Das Verständnis Roter Riesen ist von zentraler Bedeutung für die Astrophysik. Sie zeigen, wie Sterne schwere Elemente erzeugen, wie Planetensysteme ihr Ende finden und letztendlich, wie das Universum Materie über Milliarden von Jahren recycelt.

Wie ein Stern zu einem Roten Riesen wird

Während des größten Teils seines Lebens hält ein Stern wie die Sonne ein empfindliches Gleichgewicht: Die Schwerkraft zieht nach innen, während der äußere Druck der Kernfusion im Kern nach außen drückt. Der Stern verschmilzt Wasserstoff zu Helium und strahlt über Milliarden von Jahren stetig Energie ab – eine Periode, die Astronomen als Hauptreihe bezeichnen.

Wenn der Wasserstoffvorrat im Kern zur Neige geht, bricht dieses Gleichgewicht zusammen. Der Kern, der nun hauptsächlich aus Helium besteht, zieht sich unter seiner eigenen Schwerkraft zusammen und erhitzt sich. Eine Hülle aus Wasserstoff, die den Kern umgibt, wird heiß genug, um ihre eigene Fusion zu entzünden. Diese Hüllenfusion setzt enorme Energie frei, wodurch sich die äußeren Schichten des Sterns dramatisch ausdehnen – manchmal auf das 100- oder sogar 1.000-fache des aktuellen Durchmessers der Sonne.

Während sich diese äußeren Schichten über zig oder hunderte Millionen Kilometer ausdehnen, kühlt die Oberfläche auf etwa 2.200 bis 3.200 °C ab. Diese niedrigere Temperatur verschiebt die Farbe des Sterns von Weiß oder Gelb zu einem charakteristischen rot-orangen Leuchten, wie Space.com berichtet.

Das Innere eines Roten Riesen

Das Innere eines Roten Riesen ist ein extremes Studienobjekt. Der Kern ist unglaublich dicht und heiß – er erreicht in einigen Phasen Temperaturen von über 100 Millionen Grad –, während die aufgeblähte äußere Hülle so dünn ist, dass sie an ein Vakuum grenzt. Diese Struktur erzeugt komplexe physikalische Prozesse, die Wissenschaftler seit Jahrzehnten untersuchen.

Ein lange bestehendes Rätsel war, wie Material aus dem tiefen Inneren eines Roten Riesen an die Oberfläche gelangt.
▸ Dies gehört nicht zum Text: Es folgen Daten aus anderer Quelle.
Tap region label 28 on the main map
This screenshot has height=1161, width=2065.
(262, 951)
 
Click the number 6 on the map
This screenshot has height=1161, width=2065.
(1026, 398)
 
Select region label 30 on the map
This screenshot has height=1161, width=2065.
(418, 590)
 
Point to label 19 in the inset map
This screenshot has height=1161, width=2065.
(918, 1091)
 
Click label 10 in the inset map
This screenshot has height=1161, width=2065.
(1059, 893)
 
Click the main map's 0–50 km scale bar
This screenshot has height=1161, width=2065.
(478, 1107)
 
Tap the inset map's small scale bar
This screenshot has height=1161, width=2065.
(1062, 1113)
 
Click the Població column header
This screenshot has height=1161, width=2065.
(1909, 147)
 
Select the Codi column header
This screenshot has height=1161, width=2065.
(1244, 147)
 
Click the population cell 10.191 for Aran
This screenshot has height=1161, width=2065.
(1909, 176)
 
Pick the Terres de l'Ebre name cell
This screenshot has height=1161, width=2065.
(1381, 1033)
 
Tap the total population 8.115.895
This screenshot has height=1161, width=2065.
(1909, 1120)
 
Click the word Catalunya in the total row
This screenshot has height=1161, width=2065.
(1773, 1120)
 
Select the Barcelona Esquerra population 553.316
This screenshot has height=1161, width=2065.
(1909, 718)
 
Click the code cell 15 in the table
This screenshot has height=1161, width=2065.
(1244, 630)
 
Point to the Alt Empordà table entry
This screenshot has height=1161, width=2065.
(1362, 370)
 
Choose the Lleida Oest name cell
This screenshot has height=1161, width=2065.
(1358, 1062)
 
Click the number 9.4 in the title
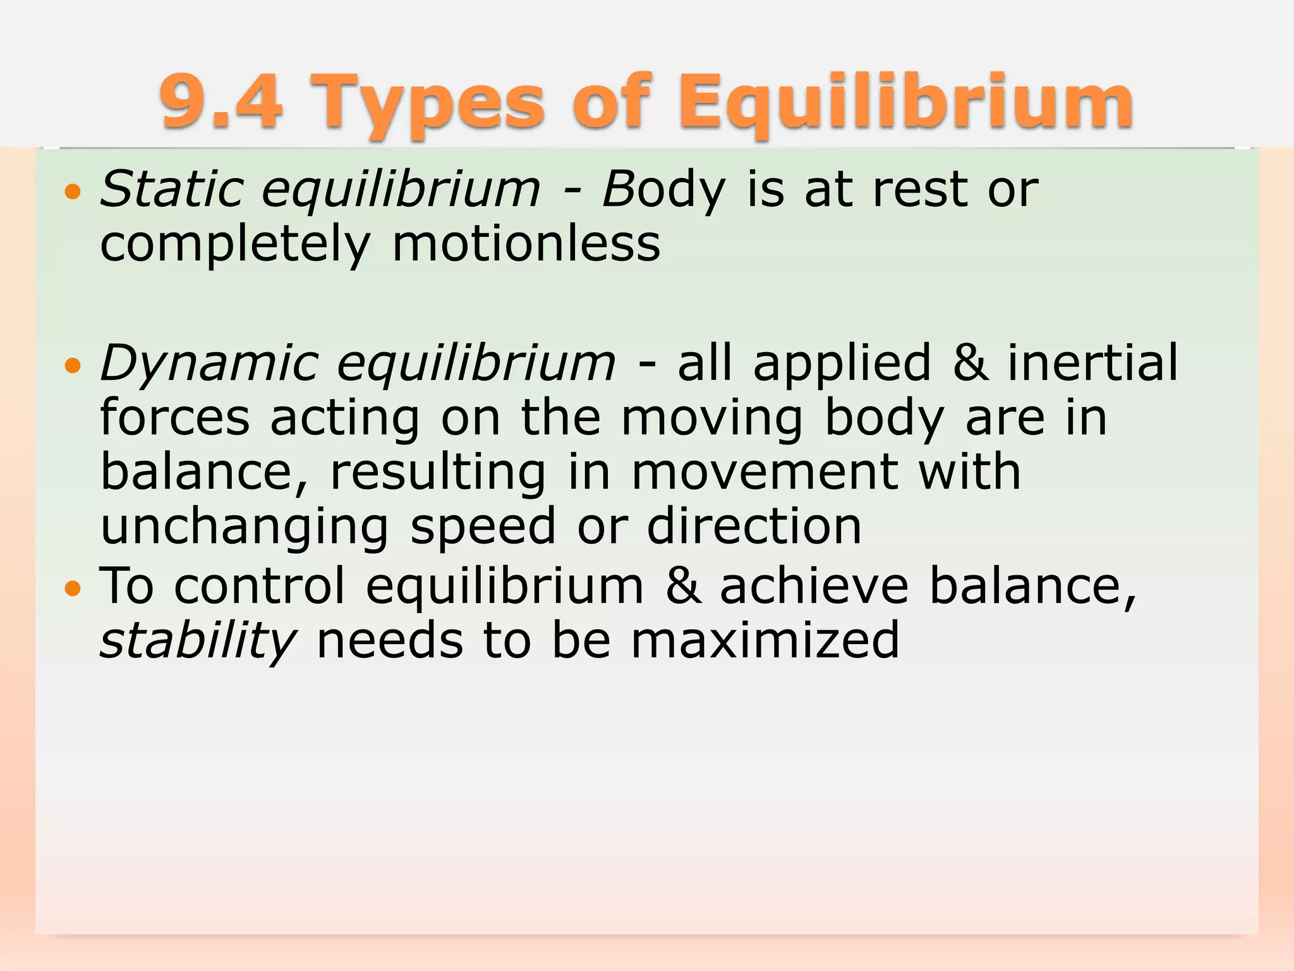coord(221,101)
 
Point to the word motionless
coord(526,244)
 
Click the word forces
coord(175,418)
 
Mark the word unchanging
coord(245,528)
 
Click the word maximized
coord(765,640)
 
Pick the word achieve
coord(814,585)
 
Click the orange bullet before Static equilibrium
coord(73,192)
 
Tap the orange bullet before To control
coord(73,589)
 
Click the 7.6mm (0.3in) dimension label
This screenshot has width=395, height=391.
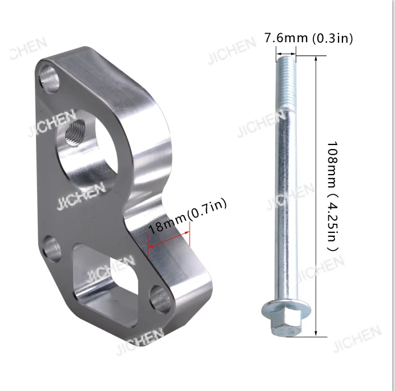[x=308, y=38]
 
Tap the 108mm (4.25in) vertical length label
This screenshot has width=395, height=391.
[x=333, y=196]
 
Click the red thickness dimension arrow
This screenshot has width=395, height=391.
[x=169, y=240]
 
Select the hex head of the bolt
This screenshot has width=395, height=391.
[x=286, y=324]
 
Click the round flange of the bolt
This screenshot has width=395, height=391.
[x=286, y=309]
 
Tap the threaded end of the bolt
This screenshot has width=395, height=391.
[x=286, y=83]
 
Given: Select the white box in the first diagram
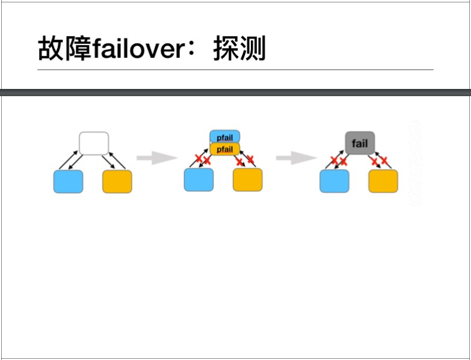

Astronomen haben seit den 1970er Jahren Veränderungen in der Oberflächenchemie beobachtet – insbesondere Verschiebungen im Verhältnis von Kohlenstoff-12 zu Kohlenstoff-13 –, die einen gewissen Mischmechanismus erfordern. Jüngste Supercomputer-Simulationen von Forschern der University of Victoria und der University of Minnesota zeigten schließlich, dass die Sternrotation die interne Durchmischung um mehr als das 100-fache im Vergleich zu nicht rotierenden Modellen verstärkt, wie ScienceDaily berichtet.

Der Helium-Flash und darüber hinaus

Während sich der Kern weiter zusammenzieht und erhitzt, erreicht er schließlich Temperaturen, die hoch genug sind, um Helium zu Kohlenstoff zu verschmelzen – ein Meilenstein, der oft durch ein plötzliches Ereignis, den sogenannten Helium-Flash, ausgelöst wird. Dieser Energieausbruch ist kurz, aber immens und erzeugt momentan mehr Leistung als die gesamte Milchstraße.

Nachdem sich die Heliumverbrennung stabilisiert hat, tritt der Stern in die Horizontalast-Phase ein, bevor er schließlich seinen Heliumvorrat erschöpft und sich erneut ausdehnt. Für Sterne mit geringer bis mittlerer Masse (etwa 0,3 bis 8 Sonnenmassen) ist das Ende vergleichsweise sanft: Die äußeren Schichten driften ab und bilden eine leuchtende Gashülle, den sogenannten planetarischen Nebel, während sich der freigelegte Kern zu einem dichten Weißen Zwerg abkühlt, der etwa die Größe der Erde, aber die Masse der Sonne hat.

Was es für unsere Sonne bedeutet

Unsere Sonne hat etwa die Hälfte ihres Lebens in der Hauptreihe hinter sich. In etwa fünf Milliarden Jahren wird sie sich zu einem Roten Riesen aufblähen, der groß genug ist, um Merkur und Venus zu verschlingen. Ob die Erde überlebt, ist umstritten, aber die Bedingungen hier werden lange vorher unbewohnbar werden – die steigende Sonnenleuchtkraft wird die Ozeane innerhalb von etwa einer Milliarde Jahre verdampfen lassen, so Forscher, die von The Conversation zitiert werden.

Schließlich wird die Sonne ihre äußeren Schichten als planetarischen Nebel abstoßen und sich als Weißer Zwerg in den Ruhestand begeben, der über Billionen von Jahren langsam abkühlt. Es ist ein Schicksal, das die überwiegende Mehrheit der Sterne im Universum teilt – und eine Erinnerung daran, dass selbst die vertrautesten Objekte am Himmel sich ständig im Wandel befinden.